La bonne humeur s’invite au menu des Colombettes

| sam, 21. jui. 2012
Depuis le mois de février, les Colombettes, à Vuadens, vivent au rythme des employés de la Fondation Clos Fleuri. Entre concentration et décontraction, la nouvelle formule a redonné une âme aux lieux.

PAR VICTORIEN KISSLING


«C’est toi Julien qui a mis un morceau de pois mange-tout entre deux patates sur la brochette de légumes? Excellente idée, c’est bien mieux que ce que la cheffe a fait!» «Oui, bon, la cheffe ne peut pas être partout non plus…» Eclat de rire à travers la cuisine. Taquinerie. Concentration. Fierté. Le menu des Colombettes depuis sa reprise en février par la Fondation Clos Fleuri s’assaisonne toujours de bonne humeur.
Sous la baguette de Stéphanie Risse, ils sont quatre employés en situation de handicap à travailler, de 9 h à 17 h, chaque jour, sauf le lundi et le mardi, pour redonner à l’historique bâtisse de Vuadens ses lettres de noblesse. Corinne – lingère, jardinière et aide de cuisine – Caroline – au service et au ménage – Yvan – aide de cuisine, spécialiste de la salade et des légumes – et Julien – aide de cuisine, spécialiste de la viande et des desserts. L’équipe est encore complétée par Mady pour le service, Luis pour l’intendance et la conciergerie – un Portugais d’origine qui ne savait que «faire du bruit en français» en arrivant – et Sandra, maître socio-professionnelle.


Vivre l’intégration
Pour cette dernière, le projet des Colombettes revêt une signification particulière. «Trop souvent on parle d’intégration dans de beaux discours.
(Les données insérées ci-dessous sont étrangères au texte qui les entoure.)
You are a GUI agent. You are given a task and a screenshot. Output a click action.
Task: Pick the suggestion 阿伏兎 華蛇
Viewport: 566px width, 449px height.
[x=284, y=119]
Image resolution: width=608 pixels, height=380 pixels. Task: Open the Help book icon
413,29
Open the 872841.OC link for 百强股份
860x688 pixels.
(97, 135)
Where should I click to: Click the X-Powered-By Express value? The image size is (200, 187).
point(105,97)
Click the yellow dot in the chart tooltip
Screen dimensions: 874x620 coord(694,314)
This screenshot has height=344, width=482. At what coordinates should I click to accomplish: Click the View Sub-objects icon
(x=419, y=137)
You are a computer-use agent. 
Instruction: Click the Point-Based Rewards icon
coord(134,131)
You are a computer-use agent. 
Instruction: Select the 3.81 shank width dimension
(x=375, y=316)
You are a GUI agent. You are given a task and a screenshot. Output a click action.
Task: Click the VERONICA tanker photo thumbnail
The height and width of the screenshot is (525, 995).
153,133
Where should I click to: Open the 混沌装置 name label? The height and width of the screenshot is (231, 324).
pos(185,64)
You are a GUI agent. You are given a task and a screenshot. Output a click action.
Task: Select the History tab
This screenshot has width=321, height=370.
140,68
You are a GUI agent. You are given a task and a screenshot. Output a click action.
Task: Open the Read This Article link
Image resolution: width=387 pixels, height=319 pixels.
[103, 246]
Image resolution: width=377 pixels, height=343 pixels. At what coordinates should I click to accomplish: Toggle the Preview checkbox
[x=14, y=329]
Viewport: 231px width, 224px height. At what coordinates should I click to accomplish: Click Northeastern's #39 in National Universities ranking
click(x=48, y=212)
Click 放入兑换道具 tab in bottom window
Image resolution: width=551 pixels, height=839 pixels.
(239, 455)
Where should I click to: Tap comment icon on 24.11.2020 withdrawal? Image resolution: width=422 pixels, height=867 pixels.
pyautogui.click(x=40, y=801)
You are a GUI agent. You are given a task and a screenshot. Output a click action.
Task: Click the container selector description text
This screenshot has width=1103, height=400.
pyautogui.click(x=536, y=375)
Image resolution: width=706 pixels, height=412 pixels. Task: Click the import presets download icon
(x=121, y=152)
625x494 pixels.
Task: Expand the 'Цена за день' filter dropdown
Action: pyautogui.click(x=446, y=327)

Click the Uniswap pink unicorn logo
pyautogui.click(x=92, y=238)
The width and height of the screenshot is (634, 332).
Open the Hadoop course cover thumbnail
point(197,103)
Là, on la vit vraiment. C’est un sentiment de concrétisation et, surtout, de réussite», explique Sandra Golliard. Il est à peine 11 h. Les employés sont présents depuis deux heures en cuisine. Corinne dresse les salades sur les assiettes, tandis que Julien continue de monter les brochettes. Au bar, Caroline part dans l’un de ses habituels éclats de rire. Personne n’aura le temps d’en connaître les raisons car le téléphone sonne, interrompant les discussions. Yvan saute sur le combiné pour répondre, avant de le transmettre à sa cheffe. C’est une demande de réservation pour 30 personnes.
«En moyenne, on a une cinquantaine de couverts par jour, note Stéphanie Risse. C’est le nombre de plats qu’on pensait faire les dimanches. Donc ici, c’est tous les jours dimanche!» Et Yvan de compléter en évoquant les «superdimanches» où une septantaine de personnes viennent à la pinte, pour profiter du beau temps ou pour une fête. «C’est un maximum pour nous, précise la cheffe. Des tours opérateurs nous ont contactés, mais on n’a pas envie de devenir un lieu de masse et d’être contraints à composer de la cuisine bon marché. On tient à notre qualité.»


Chacun a son histoire
Visiblement, cette qualité est appréciée des gens du coin. Avant midi déjà, la salle et la terrasse se remplissent. Des personnes âgées, pour la plupart, mais aussi des familles. «Les clients parlent de renaissance, lance Sandra Golliard. Tout le monde a son histoire à raconter sur les Colombettes, ceux qui s’y sont mariés, ceux qui ont voulu les racheter ou ceux qui vendaient des cochons pour les jambons à la borne. Il y a une vraie émotion.»
Alors que le coup de feu de midi approche, Caroline prend le temps de plaisanter avec les clients. Nouvel éclat de rire. «Elle a ses habitués, qui viennent la voir exprès», assure Sandra. Y aurait-il donc aussi un effet de curiosité, de mode, ou de nouveauté pour expliquer cette affluence? «C’est indéniable que le concept suscite la curiosité, admet-elle. Mais s’il ne s’agissait que d’un effet de nouveauté, les gens ne reviendraient pas. Or, on a beaucoup de clients qui reviennent fréquemment ou qui font découvrir les lieux à leurs connaissances.»


Polyvalence et solidarité
Dans la cuisine, les ordres fusent. C’est le ballet de la mise sur assiette et du service. Entrée, plat, dessert. Chacun con-naît sa place. Chacun est indispensable. Mais chacun est polyvalent. «Il y a une vraie solidarité dans l’équipe, considère Stéphanie. Si l’un est en difficulté, l’autre viendra immédia-tement à son secours, de manière spontanée. Et si chacun a sa spécialité, tous peuvent occuper n’importe quel poste. Du coup, ils se sentent vraiment impliqués et ça crée un véritable esprit d’équipe, un respect.» Lieu mythique s’il en est dans le canton, les Colombettes ont bel et bien retrouvé une âme.